=== DATA TO USE ===

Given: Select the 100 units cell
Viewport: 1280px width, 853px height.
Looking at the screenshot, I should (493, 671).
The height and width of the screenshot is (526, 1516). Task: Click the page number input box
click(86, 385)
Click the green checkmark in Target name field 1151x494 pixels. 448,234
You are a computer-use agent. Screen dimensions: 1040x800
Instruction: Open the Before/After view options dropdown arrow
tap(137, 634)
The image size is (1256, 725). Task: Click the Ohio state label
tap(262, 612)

===

EXERCISE DESCRIPTION - When you copy the data, keep every line word for word.

RESULT BELOW -
Given: Select the 100 units cell
Viewport: 1280px width, 853px height.
Looking at the screenshot, I should (493, 671).
The height and width of the screenshot is (526, 1516). Task: Click the page number input box
click(86, 385)
Click the green checkmark in Target name field 1151x494 pixels. 448,234
You are a computer-use agent. Screen dimensions: 1040x800
Instruction: Open the Before/After view options dropdown arrow
tap(137, 634)
The image size is (1256, 725). Task: Click the Ohio state label
tap(262, 612)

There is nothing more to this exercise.